Lego: Konflikte gehören zum Alltag von Kindern
Lego sieht darin keine Gefahr. "Wir sind nicht der Meinung, dass unsere Produkte zu Gewalt auffordern", sagte Kathrine Bisgaard Vase, die Sprecherin des Konzerns im dänischen Billund. In einigen Lego-Welten gehe es um Konflikte, und die seien Teil des Alltags der Kinder.
Außerdem finde man diese Waffen nur in den Fantasiewelten von Lego. In der alltagsorientierten Serie Lego City trage nicht einmal der Polizist eine Pistole
Finstere Männchen helfen Lego aus der Krise
In einer anderen Studie aus dem Jahr 2013 hatte Bartneck bereits herausgefunden, dass der Gesichtsausdruck der Lego-Figuren immer finsterer wird - auf Kosten der Figuren mit glücklichen Gesichtern. Lego folgt laut den Forschern aber nur einem allgemeinen Trend im Kinderzimmer. Im Kampf um die Aufmerksamkeit ihrer Kunden seien auch die anderen Spielzeughersteller in einem "metaphorischen Rüstungswettlauf um neue aufregende Produkte gefangen".
Vor zwölf Jahren wäre Lego beinahe pleite gegangen - der dänische Spielwarenproduzent hatte sich mit Lego-Kleidung und Themenparks verzettelt und zudem der elektronischen Konkurrenz zu lange zu wenig entgegengesetzt. Die Firma erfand sich damals neu: Sie konzentrierte sich aufs Kerngeschäft und begann, Themenbaukästen zu Kinokassenschlagern wie Star Wars, Batman und Harry Potter anzubieten.
Lego: Die Waffen haben ein "größeres Ziel"
Daneben setzte Lego auf harmlose und witzige Computerspiele und -animationen. Im vergangenen Jahr feierte das Unternehmen sein elftes Wachstumsjahr in Folge. Unternehmenssprecher Troy Taylor sagte zu der neuseeländischen Untersuchung, die Produkte der Firma umfassten eine ganze Palette von Spielmöglichkeiten, dabei gehe es neben der Fantasie auch um Konflikte und Streit. Diese seien ganz normaler Teil der kindlichen Entwicklung.

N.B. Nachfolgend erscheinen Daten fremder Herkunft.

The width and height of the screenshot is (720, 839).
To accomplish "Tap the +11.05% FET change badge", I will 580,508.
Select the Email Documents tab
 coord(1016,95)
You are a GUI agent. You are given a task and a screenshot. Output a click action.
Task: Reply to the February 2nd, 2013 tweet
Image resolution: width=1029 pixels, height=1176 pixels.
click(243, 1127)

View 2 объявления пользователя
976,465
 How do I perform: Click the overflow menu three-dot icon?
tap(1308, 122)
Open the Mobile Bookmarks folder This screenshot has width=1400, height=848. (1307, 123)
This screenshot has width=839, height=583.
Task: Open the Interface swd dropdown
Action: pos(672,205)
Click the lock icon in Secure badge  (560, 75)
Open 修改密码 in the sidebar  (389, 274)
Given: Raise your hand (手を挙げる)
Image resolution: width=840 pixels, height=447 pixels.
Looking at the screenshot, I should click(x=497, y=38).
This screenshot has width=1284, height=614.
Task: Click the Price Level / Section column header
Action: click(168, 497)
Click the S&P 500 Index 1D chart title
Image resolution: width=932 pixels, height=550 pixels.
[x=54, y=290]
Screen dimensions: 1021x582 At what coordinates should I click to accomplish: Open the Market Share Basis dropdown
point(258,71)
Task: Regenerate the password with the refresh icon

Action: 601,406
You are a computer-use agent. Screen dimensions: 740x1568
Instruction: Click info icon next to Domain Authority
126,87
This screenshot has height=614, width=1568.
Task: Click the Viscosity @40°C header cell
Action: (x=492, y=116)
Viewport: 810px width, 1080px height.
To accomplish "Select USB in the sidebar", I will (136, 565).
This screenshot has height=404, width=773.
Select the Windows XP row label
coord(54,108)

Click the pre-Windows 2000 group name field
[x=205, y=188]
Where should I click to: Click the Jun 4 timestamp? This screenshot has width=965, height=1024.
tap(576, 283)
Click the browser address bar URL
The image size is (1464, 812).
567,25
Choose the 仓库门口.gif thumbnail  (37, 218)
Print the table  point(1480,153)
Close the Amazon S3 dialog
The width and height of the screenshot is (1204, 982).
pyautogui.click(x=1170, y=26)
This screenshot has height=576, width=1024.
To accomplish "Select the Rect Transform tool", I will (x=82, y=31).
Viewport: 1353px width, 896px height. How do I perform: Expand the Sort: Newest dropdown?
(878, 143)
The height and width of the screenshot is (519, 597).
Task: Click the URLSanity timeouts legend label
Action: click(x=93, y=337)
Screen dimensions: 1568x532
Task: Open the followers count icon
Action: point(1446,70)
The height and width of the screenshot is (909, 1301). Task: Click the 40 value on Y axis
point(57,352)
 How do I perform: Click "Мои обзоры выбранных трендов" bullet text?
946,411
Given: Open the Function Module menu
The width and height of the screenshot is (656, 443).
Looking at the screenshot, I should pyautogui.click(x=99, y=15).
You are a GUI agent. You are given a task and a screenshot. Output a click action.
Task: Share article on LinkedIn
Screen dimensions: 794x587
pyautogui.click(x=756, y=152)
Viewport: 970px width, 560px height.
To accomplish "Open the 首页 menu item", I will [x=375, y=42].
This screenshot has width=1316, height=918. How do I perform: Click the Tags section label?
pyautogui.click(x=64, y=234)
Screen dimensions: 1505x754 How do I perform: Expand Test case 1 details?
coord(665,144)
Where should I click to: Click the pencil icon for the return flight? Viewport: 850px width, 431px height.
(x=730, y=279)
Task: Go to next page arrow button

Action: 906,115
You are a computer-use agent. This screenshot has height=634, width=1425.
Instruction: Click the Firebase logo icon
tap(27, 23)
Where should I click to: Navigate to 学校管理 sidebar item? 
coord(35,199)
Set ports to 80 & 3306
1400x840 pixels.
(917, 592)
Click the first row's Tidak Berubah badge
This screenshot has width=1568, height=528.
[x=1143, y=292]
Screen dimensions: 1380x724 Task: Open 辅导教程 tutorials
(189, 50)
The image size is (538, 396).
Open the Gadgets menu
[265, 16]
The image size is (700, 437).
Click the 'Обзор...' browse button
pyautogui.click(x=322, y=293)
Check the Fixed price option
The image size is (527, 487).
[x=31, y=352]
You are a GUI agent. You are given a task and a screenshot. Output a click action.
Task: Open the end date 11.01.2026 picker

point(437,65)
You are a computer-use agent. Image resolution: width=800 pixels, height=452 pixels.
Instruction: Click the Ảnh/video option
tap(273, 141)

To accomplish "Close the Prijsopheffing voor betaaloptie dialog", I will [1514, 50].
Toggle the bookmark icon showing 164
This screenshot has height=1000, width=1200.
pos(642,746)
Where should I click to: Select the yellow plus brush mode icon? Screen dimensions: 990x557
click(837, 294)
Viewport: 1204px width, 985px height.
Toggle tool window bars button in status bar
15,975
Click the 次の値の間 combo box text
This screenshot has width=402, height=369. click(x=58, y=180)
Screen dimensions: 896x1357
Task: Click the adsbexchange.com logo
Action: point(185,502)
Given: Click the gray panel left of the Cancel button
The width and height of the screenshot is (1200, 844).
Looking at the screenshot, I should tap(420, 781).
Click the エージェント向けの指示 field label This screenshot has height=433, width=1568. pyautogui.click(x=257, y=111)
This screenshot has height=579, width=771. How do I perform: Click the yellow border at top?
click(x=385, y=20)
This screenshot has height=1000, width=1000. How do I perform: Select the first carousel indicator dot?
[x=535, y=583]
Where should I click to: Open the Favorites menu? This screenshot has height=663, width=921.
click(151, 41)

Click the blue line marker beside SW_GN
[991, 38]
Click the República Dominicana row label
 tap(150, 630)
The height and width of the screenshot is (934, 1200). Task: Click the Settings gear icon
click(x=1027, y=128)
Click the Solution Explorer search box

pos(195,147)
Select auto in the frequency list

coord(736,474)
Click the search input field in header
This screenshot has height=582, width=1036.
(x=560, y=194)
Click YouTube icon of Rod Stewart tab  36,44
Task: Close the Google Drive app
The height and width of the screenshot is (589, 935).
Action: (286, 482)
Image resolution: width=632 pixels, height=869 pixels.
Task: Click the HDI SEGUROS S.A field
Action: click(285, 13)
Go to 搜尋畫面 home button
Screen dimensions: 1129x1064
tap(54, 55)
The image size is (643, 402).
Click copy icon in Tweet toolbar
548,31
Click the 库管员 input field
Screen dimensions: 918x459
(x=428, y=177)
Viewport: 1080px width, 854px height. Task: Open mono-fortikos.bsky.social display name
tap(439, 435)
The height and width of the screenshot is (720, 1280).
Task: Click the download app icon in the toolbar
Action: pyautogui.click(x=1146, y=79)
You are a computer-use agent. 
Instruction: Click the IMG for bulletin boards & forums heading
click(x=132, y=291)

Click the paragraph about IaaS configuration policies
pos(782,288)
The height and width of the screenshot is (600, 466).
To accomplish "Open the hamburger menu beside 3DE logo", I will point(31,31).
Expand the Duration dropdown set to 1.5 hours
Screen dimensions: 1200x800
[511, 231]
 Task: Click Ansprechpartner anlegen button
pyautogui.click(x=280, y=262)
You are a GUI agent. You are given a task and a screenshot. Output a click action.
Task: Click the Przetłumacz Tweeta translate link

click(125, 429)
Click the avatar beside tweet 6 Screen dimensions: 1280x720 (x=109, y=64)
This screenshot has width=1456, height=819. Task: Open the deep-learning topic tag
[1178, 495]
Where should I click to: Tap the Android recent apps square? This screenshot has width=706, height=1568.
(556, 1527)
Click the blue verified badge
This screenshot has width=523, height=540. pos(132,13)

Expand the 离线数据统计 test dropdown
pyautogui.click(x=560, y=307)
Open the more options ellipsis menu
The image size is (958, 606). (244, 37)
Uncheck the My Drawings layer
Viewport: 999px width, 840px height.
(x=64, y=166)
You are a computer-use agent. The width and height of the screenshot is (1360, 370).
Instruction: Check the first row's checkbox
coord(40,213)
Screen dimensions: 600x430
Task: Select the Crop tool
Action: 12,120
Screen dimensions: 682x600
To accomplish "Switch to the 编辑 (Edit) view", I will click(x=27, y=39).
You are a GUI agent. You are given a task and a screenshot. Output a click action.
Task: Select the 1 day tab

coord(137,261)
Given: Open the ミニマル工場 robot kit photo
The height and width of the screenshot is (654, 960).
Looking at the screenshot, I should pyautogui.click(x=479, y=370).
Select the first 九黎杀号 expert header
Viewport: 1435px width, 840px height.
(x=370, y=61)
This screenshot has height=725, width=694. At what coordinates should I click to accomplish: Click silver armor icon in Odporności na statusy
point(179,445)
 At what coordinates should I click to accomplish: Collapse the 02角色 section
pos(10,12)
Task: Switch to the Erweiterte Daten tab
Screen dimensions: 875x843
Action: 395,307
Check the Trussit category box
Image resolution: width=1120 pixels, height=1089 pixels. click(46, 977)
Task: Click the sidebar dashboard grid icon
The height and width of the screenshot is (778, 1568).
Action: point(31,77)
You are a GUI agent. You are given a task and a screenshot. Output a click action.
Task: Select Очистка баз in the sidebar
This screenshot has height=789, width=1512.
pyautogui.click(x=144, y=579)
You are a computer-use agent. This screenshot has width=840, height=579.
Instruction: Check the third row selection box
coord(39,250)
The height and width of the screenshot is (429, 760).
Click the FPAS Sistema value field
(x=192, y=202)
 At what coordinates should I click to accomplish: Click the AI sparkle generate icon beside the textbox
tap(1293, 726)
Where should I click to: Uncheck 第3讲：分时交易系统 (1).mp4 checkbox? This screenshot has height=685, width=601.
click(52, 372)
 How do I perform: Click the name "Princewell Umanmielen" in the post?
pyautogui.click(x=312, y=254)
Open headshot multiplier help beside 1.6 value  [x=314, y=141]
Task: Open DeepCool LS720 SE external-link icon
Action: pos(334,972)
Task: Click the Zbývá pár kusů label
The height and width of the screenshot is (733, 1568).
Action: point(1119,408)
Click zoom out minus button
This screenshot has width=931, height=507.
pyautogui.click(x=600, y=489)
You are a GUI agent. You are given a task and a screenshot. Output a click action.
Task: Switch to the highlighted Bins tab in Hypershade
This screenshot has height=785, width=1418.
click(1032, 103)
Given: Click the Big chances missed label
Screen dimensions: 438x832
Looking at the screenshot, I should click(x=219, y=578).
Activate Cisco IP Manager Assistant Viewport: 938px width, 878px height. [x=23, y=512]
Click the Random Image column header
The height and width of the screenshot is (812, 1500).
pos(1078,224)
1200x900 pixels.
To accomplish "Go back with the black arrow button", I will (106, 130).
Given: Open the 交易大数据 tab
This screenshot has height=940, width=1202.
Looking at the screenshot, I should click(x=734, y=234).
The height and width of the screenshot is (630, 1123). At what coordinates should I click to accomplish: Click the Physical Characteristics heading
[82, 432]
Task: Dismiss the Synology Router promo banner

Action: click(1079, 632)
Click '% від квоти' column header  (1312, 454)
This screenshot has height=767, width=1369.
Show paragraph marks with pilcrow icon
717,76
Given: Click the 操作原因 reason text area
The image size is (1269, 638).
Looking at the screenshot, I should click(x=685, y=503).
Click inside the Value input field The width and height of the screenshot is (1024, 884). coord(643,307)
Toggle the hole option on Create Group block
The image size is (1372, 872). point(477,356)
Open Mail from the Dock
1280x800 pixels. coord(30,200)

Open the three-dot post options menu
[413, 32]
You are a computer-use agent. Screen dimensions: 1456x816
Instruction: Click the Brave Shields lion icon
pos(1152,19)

Doch würden Waffen bei Lego stets für ein "größeres Ziel" eingesetzt, beispielsweise, "um die Welt zu retten", sagte Talyor. Zudem spiele der Charakter der Figuren stets eine größere Rolle als die Macht der Waffen. "Wenn möglich, setzen wir auf Humor - denn dieser hilft, den Konflikt zu entschärfen".